INSTRUCTIONS FOR THE TASK:
Once the line containing "The width and height of the screenshot is (794, 760)." is found, copy that line and all remaining lines of the records exactly, including the last one, and add nothing.

DATA LISTING:
►
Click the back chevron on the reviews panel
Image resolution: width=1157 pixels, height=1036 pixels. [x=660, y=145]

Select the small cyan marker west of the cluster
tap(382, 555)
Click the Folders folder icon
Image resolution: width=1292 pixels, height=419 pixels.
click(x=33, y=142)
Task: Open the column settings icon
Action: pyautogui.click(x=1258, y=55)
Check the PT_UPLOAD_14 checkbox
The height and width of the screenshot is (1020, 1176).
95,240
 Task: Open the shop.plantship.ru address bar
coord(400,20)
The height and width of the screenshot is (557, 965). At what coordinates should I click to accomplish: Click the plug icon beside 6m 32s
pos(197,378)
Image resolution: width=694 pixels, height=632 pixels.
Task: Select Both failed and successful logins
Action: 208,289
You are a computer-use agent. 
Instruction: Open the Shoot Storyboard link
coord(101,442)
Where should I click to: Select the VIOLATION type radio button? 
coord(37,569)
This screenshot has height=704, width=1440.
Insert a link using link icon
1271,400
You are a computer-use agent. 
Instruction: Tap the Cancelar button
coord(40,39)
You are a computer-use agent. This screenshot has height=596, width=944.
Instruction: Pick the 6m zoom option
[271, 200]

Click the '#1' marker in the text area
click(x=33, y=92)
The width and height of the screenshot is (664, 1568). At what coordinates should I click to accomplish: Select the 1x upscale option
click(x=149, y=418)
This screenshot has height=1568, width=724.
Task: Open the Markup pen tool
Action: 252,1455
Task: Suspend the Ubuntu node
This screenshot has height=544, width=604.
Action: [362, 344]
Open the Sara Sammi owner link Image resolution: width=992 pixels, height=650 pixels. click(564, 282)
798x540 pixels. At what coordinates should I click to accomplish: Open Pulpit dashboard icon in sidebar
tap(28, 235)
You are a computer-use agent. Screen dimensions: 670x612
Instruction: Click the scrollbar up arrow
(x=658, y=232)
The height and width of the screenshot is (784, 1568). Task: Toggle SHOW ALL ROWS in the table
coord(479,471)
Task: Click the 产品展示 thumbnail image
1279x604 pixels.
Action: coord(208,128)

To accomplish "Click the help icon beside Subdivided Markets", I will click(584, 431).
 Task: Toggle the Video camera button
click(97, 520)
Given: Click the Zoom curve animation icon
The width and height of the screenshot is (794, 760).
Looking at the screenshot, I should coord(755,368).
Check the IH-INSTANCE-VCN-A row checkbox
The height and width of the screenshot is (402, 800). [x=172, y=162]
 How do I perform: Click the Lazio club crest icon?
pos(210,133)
◄
SOLUTION FOR THIS EXERCISE:
The width and height of the screenshot is (794, 760).
Looking at the screenshot, I should coord(755,368).
Check the IH-INSTANCE-VCN-A row checkbox
The height and width of the screenshot is (402, 800). [x=172, y=162]
 How do I perform: Click the Lazio club crest icon?
pos(210,133)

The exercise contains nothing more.